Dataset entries
□ □ □ □
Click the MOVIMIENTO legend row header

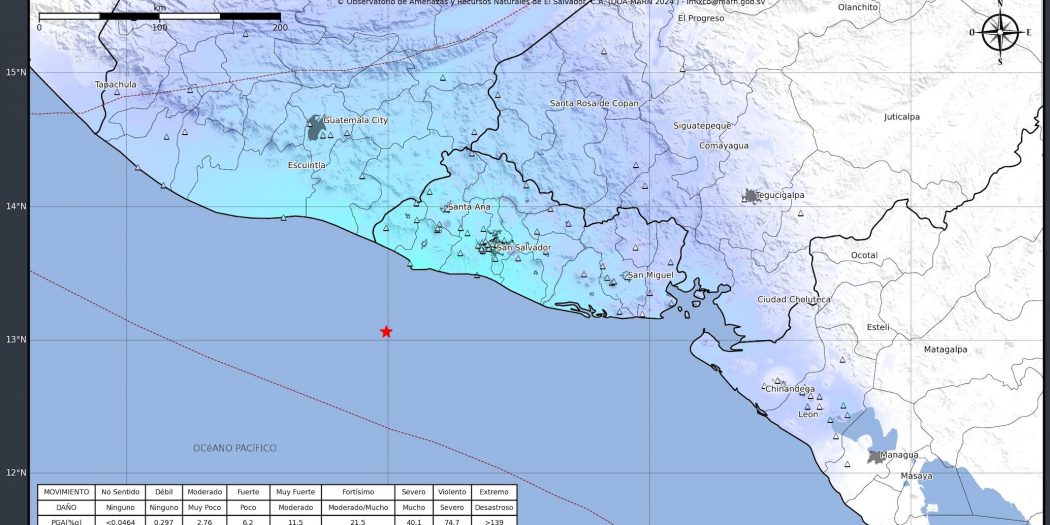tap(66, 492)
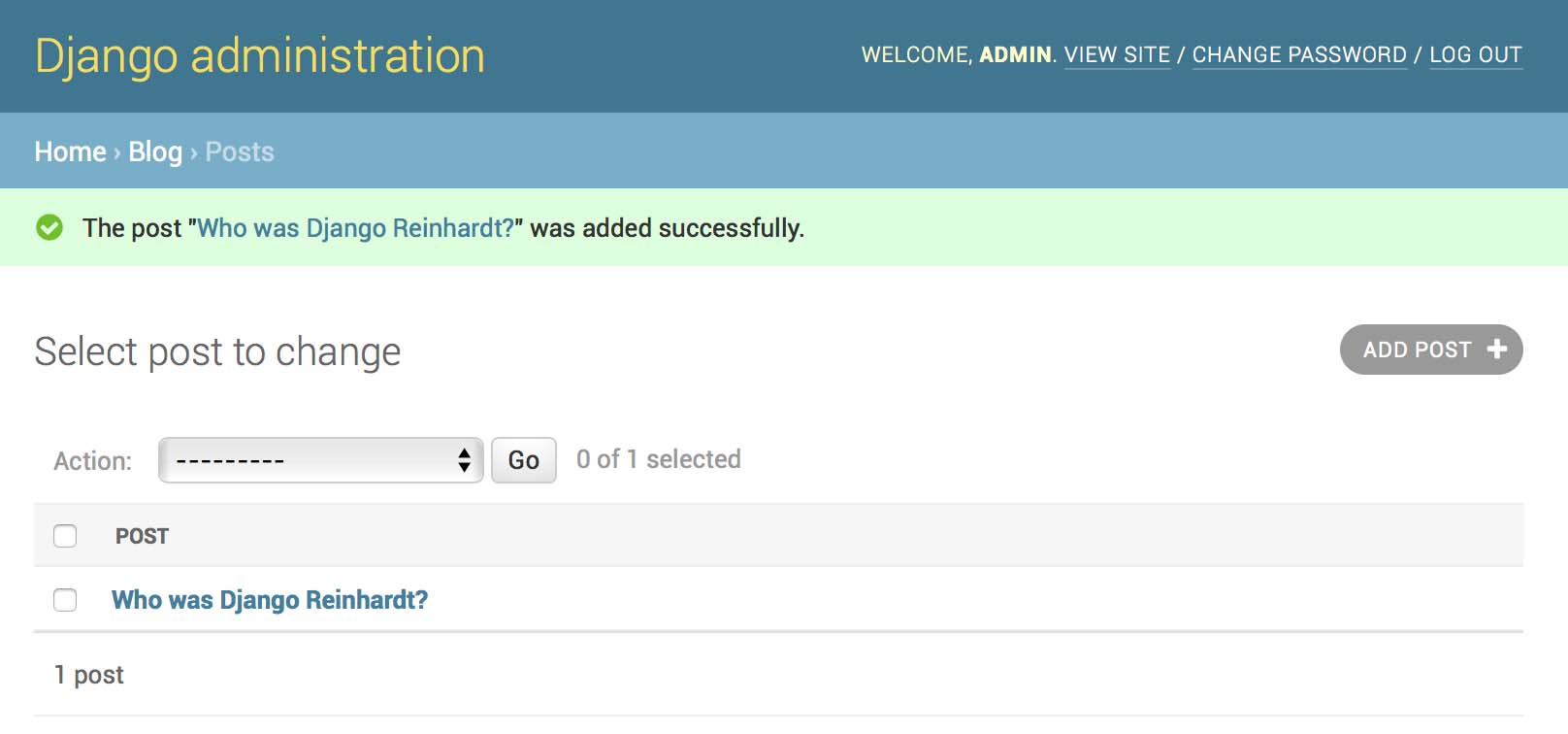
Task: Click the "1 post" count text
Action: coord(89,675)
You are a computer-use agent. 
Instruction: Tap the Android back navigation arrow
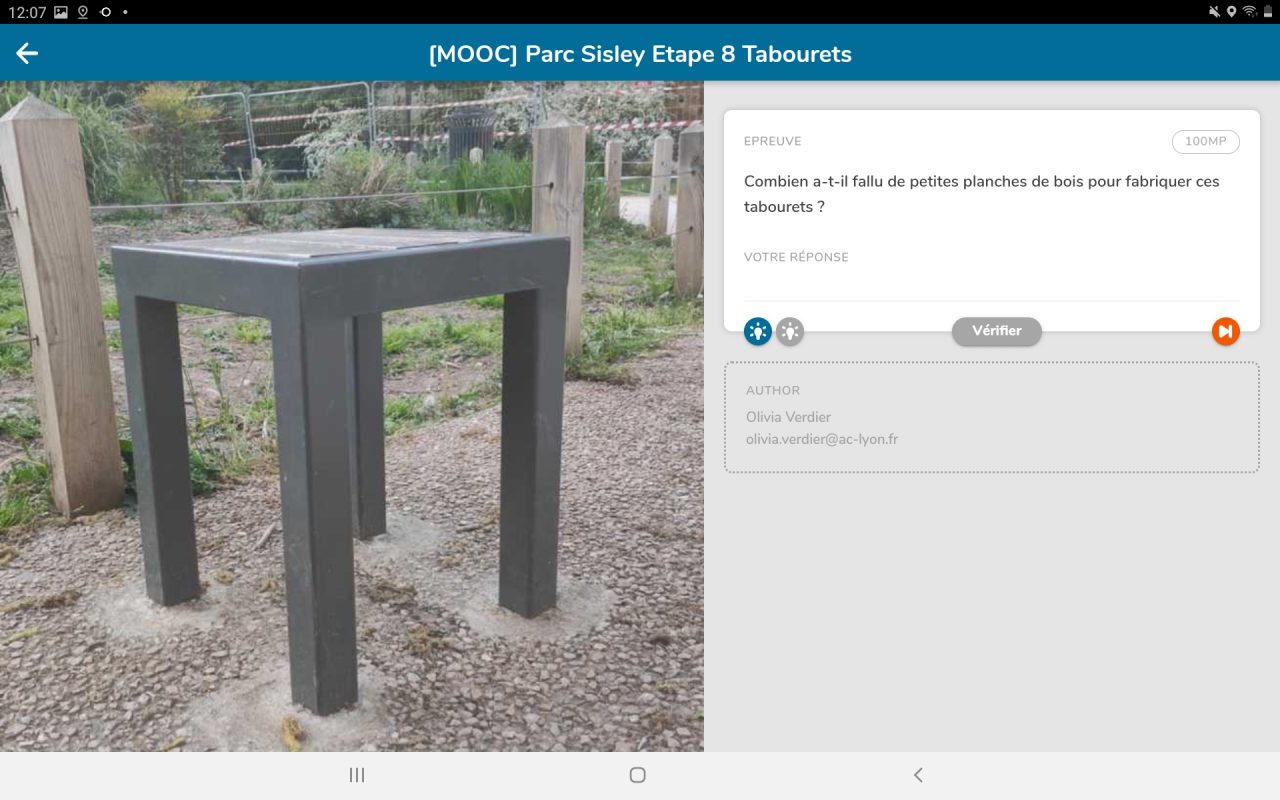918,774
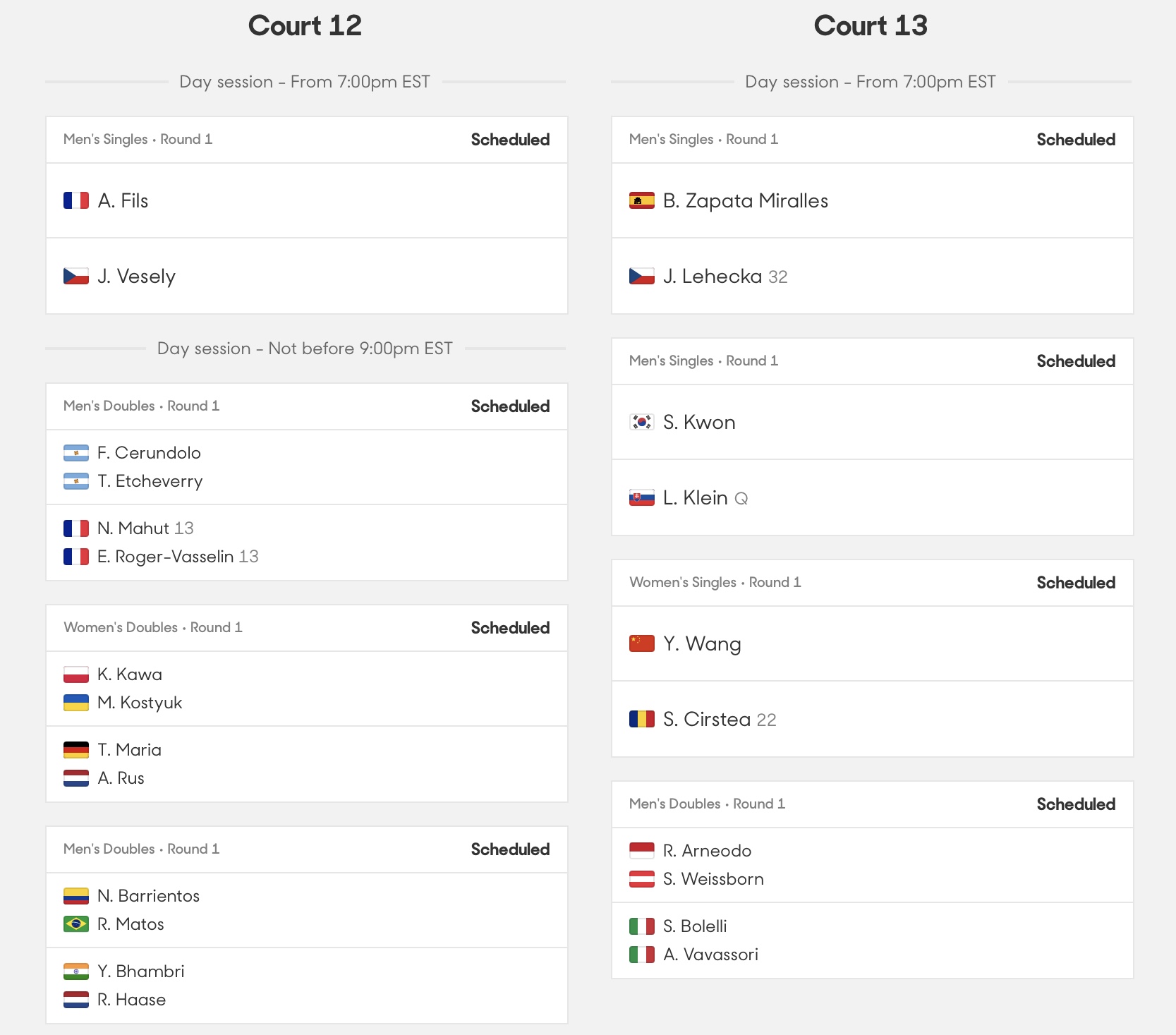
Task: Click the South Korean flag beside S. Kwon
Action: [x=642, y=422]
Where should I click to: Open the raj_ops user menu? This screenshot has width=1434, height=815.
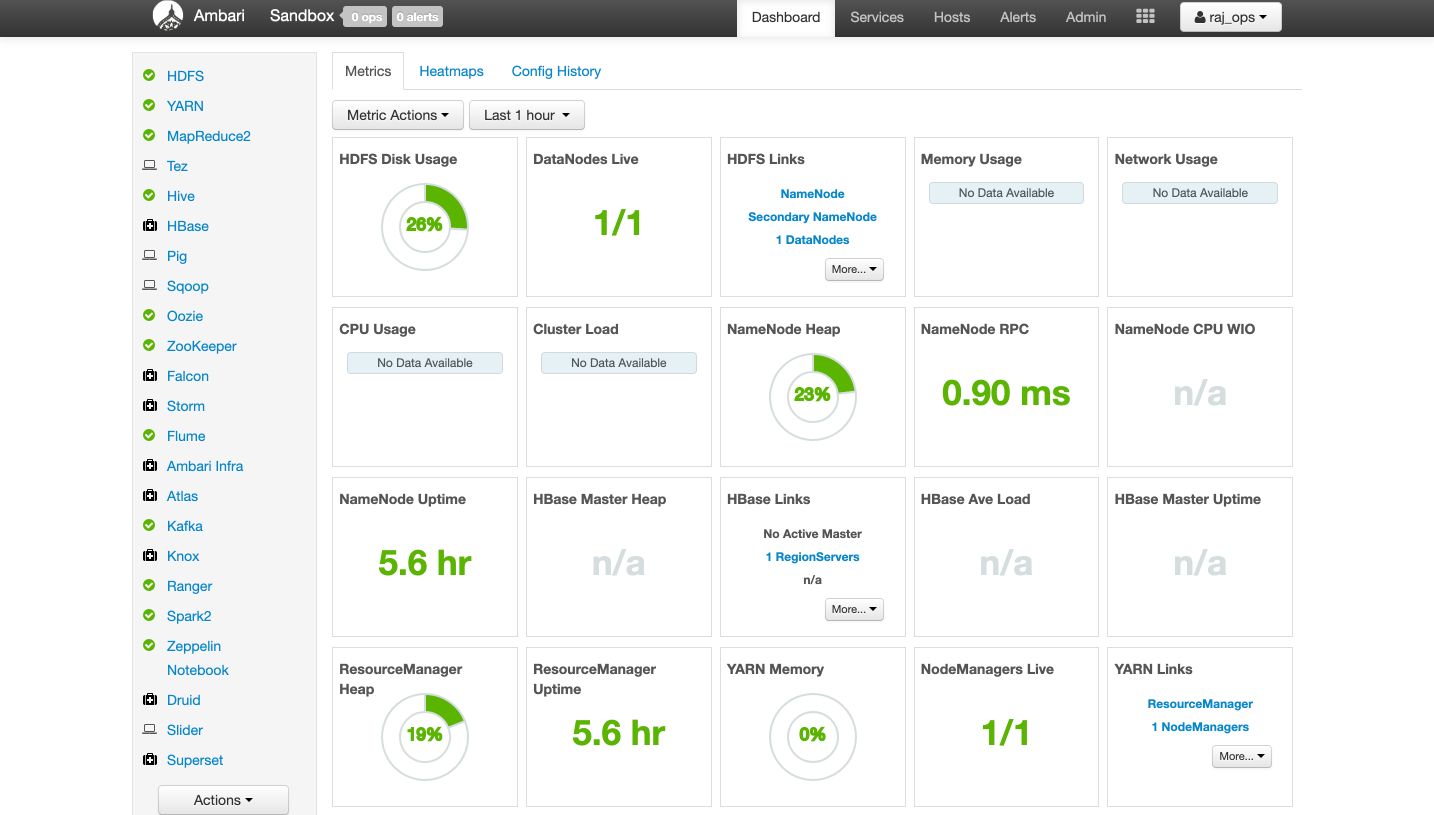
□ □ □ □
Work to be completed
The lines wanted run from the one with "You are a computer-use agent." through the final line of the data; repeat them word for word and skip every picture.

Expected answer
You are a computer-use agent. 
Instruction: Tap the Android back navigation arrow
918,774
Task: Click the South Korean flag beside S. Kwon
Action: [x=642, y=422]
Where should I click to: Open the raj_ops user menu? This screenshot has width=1434, height=815.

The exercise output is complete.